Machine Learning Engineer – Image Super-Resolution
Indexed description
Lit8 develops generative AI systems for real-time image enhancement and super-resolution. In this role, you will develop, optimize, and deploy AI models that improve image quality, resolution, sharpness, and visual detail in real time.
You will work closely with research, engineering, and product teams to build fast, efficient, production-ready super-resolution systems.
Minimum Qualifications
- At least 2 years of hands-on experience with image super-resolution, image enhancement, or image restoration models.
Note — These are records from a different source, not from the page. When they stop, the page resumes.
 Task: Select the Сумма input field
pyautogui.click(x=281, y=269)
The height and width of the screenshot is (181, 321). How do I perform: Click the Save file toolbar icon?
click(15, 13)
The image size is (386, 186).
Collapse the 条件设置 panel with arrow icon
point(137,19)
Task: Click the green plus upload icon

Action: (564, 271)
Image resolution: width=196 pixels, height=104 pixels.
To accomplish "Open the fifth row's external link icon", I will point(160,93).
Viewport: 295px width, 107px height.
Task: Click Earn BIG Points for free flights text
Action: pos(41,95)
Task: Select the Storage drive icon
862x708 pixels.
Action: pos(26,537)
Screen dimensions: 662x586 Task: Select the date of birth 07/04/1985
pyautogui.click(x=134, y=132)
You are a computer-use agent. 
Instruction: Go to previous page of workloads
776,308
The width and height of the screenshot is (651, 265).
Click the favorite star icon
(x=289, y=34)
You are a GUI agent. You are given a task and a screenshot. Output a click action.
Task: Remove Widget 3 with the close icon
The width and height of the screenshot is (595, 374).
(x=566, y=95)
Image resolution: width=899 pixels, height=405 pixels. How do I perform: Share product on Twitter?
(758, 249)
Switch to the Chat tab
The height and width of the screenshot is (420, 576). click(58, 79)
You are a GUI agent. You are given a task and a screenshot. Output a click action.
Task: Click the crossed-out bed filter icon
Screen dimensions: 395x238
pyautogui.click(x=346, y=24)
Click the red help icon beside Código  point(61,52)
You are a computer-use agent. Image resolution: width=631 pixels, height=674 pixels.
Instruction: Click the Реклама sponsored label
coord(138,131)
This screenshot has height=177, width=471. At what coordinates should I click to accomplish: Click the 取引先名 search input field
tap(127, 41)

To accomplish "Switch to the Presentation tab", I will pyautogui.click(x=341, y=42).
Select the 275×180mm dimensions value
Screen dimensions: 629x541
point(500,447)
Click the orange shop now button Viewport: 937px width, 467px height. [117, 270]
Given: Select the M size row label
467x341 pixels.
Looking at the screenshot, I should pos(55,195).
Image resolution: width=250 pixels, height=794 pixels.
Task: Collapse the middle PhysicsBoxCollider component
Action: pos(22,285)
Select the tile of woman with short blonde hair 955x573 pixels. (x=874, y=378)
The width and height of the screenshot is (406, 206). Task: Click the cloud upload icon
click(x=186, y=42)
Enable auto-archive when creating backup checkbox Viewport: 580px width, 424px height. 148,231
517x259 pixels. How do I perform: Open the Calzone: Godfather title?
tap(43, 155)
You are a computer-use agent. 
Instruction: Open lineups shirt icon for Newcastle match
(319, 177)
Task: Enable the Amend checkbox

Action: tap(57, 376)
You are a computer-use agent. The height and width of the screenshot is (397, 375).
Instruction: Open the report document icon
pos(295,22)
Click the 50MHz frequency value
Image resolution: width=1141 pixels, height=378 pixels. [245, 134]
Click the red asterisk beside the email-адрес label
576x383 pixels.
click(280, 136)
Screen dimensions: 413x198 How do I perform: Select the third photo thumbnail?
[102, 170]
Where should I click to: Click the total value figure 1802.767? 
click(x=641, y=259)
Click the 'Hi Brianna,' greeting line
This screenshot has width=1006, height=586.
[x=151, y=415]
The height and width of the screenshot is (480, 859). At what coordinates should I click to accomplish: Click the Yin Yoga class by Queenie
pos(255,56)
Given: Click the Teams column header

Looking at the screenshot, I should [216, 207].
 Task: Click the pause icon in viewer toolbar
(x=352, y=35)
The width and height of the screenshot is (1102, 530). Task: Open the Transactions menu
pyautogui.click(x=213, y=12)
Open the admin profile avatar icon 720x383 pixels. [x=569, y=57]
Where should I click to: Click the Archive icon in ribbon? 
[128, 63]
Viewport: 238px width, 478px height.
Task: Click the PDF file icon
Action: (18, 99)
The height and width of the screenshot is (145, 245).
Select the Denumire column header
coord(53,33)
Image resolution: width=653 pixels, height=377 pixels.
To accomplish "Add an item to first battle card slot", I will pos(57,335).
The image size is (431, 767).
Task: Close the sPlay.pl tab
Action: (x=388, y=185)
- Strong experience with deep learning for computer vision and image processing.
- Hands-on experience training, fine-tuning, evaluating, and optimizing image enhancement models.
- Experience with super-resolution architectures, including CNN-based, GAN-based, transformer-based, or diffusion-based models.
- Strong Python programming skills.
- Hands-on experience with PyTorch or similar ML frameworks.
- Understanding of image quality evaluation, including perceptual quality, artifacts, sharpness, stability, PSNR, SSIM, LPIPS, or similar metrics.
- Strong problem-solving, analytical, and communication skills.
Preferred Qualifications
- Experience developing real-time super-resolution models for video, gaming, streaming, creative tools, mobile, or edge applications.
- Experience with related image enhancement tasks such as denoising, deblurring, upscaling, artifact removal, or frame enhancement.
- Experience with model optimization techniques such as quantization, pruning, distillation, mixed precision, graph optimization, or operator fusion.
- Experience deploying ML models into production applications or device-specific pipelines.
- Familiarity with inference and deployment frameworks such as ONNX, TensorRT, OpenVINO, Core ML, DirectML, ROCm, Vulkan, or similar technologies.
- Knowledge of GPU performance optimization, custom kernels, or hardware-accelerated image processing.
- Contributions to open-source ML, computer vision, image restoration, or image enhancement projects are a plus.
Key Responsibilities
- Develop and optimize real-time image super-resolution models for production use.
- Train, fine-tune, and evaluate models for upscaling, enhancement, restoration, denoising, deblurring, and artifact reduction.
- Improve model speed, memory efficiency, visual quality, and robustness.
- Optimize inference performance through compression, quantization, distillation, mixed precision, graph optimization, and hardware-aware tuning.
- Benchmark models across latency, throughput, memory usage, perceptual quality, artifacts, and stability.
- Evaluate new architectures for efficient image super-resolution and enhancement.
- Collaborate with research, engineering, and product teams to integrate models into production applications.
- Stay current with advances in super-resolution, image restoration, efficient vision models, and real-time inference.
What We Offer
- The opportunity to work on advanced real-time image super-resolution and enhancement systems.
- A fast-moving, research-driven environment with real product impact.
- A culture that values technical excellence, ownership, creativity, and performance engineering.
- Attractive salary.
If you are passionate about image super-resolution, real-time AI systems, and production-grade model optimization, we’d love to hear from you.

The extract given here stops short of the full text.